Podocyte-Specific Overexpression of the Antioxidant Metallothionein Reduces Diabetic Nephropathy

• Published in: Journal of the American Society of Nephrology Vol. 19; no. 11; pp. 2077 - 2085
• Main Authors: SHIRONG ZHENG, CARLSON, Edward C, LU YANG, KRALIK, Patricia M, YUN HUANG, EPSTEIN, Paul N
• Format: Journal Article
• Language: English
• Published: Hagerstown, MD Lippincott Williams & Wilkins 01.11.2008; American Society of Nephrology
• Subjects: Albuminuria - prevention & control; Animals; Antioxidants - metabolism; Apoptosis; Associated diseases and complications; Basic Research; Biological and medical sciences; Diabetes. Impaired glucose tolerance; Diabetic Nephropathies - etiology; Diabetic Nephropathies - metabolism; Diabetic Nephropathies - pathology; Diabetic Nephropathies - prevention & control; Endocrine pancreas.
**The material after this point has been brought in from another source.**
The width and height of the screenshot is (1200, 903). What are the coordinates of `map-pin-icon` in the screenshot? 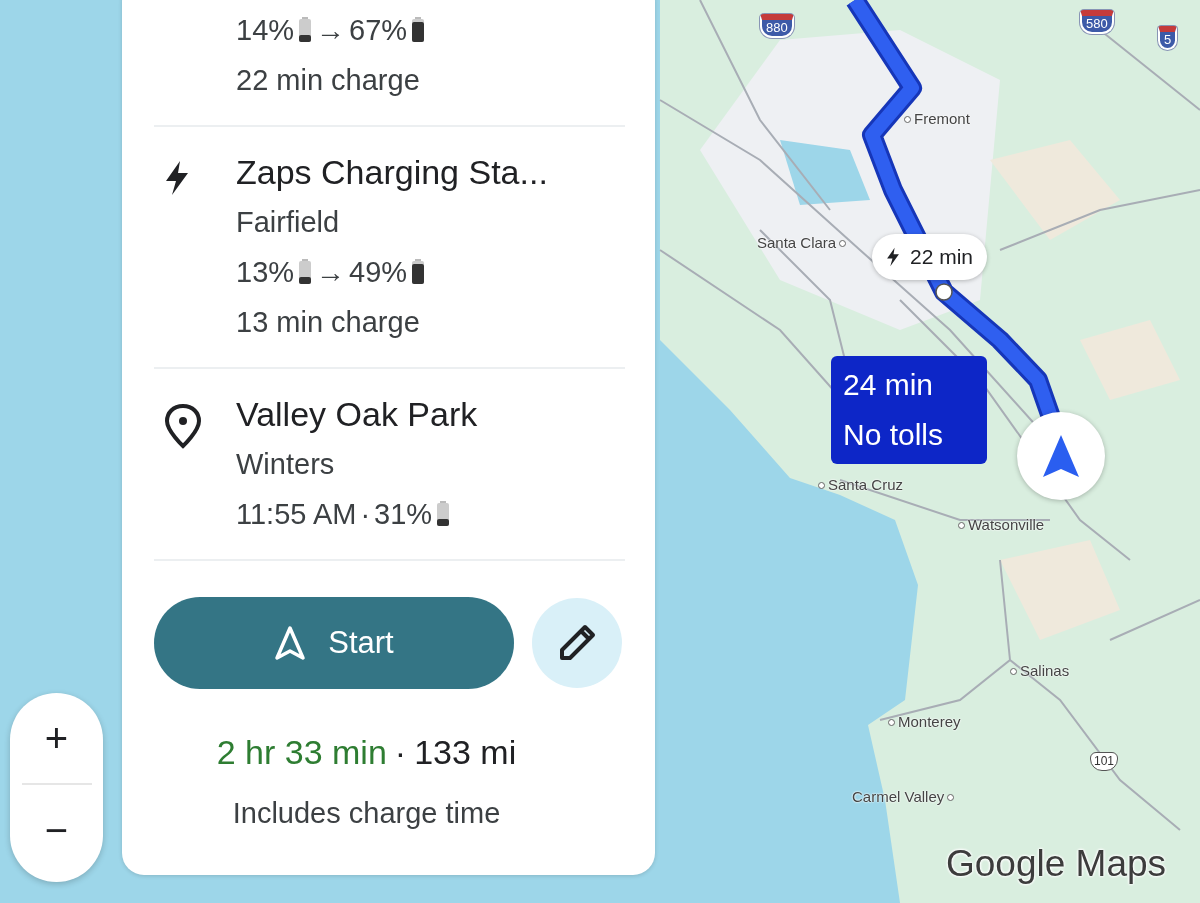 It's located at (183, 426).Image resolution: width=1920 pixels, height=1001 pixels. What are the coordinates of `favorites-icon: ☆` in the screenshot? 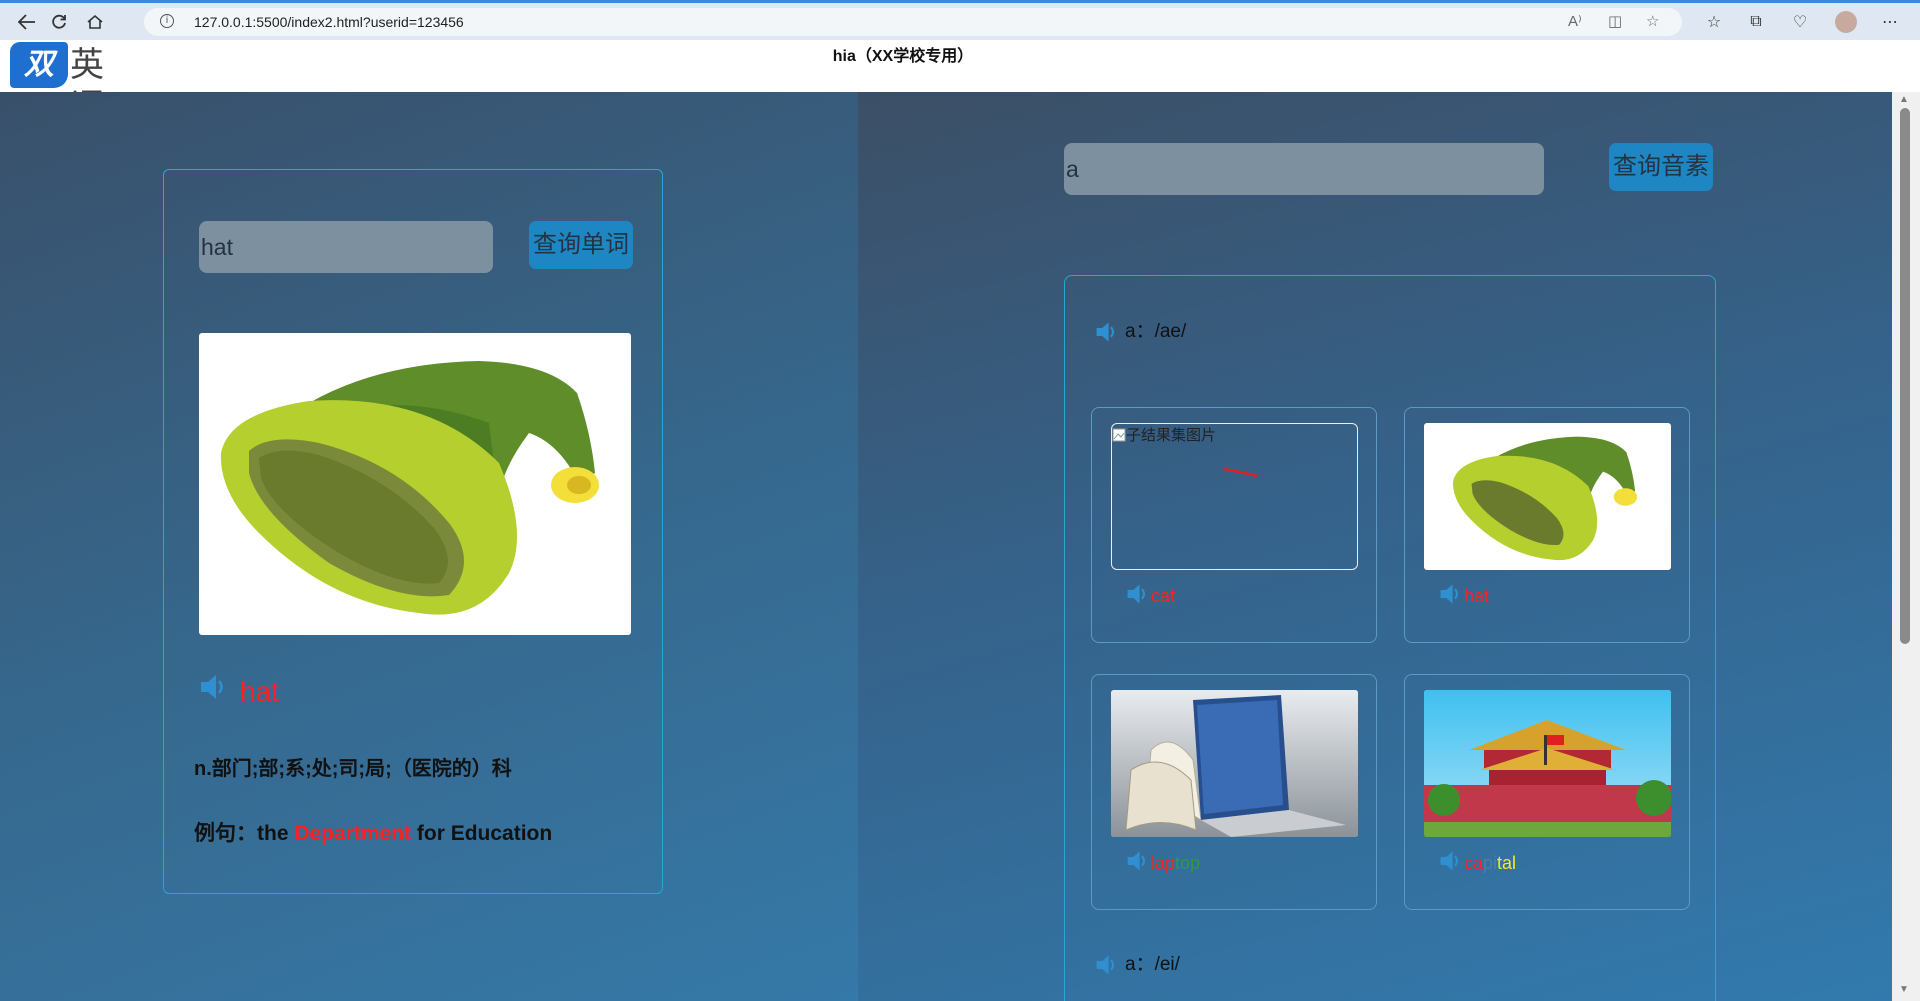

Apud cells (diseases); Endocrinopathies; Gene Expression; Humans; Kidney Glomerulus - metabolism; Kidney Glomerulus - pathology; Kidneys; Medical sciences; Metallothionein - genetics; Metallothionein - metabolism; Mice; Mice, Transgenic; Nephrology. Urinary tract diseases; Oxidative Stress; Podocytes - metabolism; Podocytes - pathology; Recombinant Proteins - genetics; Recombinant Proteins - metabolism; Urinary system involvement in other diseases. Miscellaneous; Endocrinopathy; Kidney disease; Nephrology; Urinary system disease; Diabetes mellitus; Gene overexpression; Antioxidant; Kidney; Urology; Renal glomerulus; Podocyte; Concomitant disease; Urinary system; Diabetic nephropathy; Metallothionein
• ISSN: 1046-6673; 1533-3450
• DOI: 10.1681/asn.2007080967

Podocytes are critical components of the selective filtration barrier of the glomerulus and are susceptible to oxidative damage. For investigation of the role of oxidative stress and podocyte damage in diabetic nephropathy, transgenic mice that overexpress the antioxidant protein metallothionein (MT) specifically in podocytes (Nmt mice) were produced. MT expression was increased six- and 18-fold in glomeruli of two independent lines of Nmt mice, and podocyte-specific overexpression was confirmed. Glomerular morphology and urinary albumin excretion were normal in Nmt mice. OVE26 transgenic mice, a previously reported model of diabetic nephropathy, were crossed with Nmt mice to determine whether an antioxidant transgene targeted to podocytes could reduce diabetic nephropathy. Double-transgenic OVE26Nmt mice developed diabetes similar to OVE26 mice, but MT overexpression reduced podocyte damage, indicated by more podocytes, less glomerular cell death, and higher density of podocyte foot processes. In addition, expansion of glomerular and mesangial volume were significantly less in OVE26Nmt mice compared with OVE26 mice. Four-month-old OVE26Nmt mice had a 70 to 90% reduction in 24-h albumin excretion, but this protection does not seem to be permanent. These results provide evidence for the role of oxidative damage to the podocyte in diabetic mice and show that protection of the podocyte can reduce or delay primary features of diabetic nephropathy.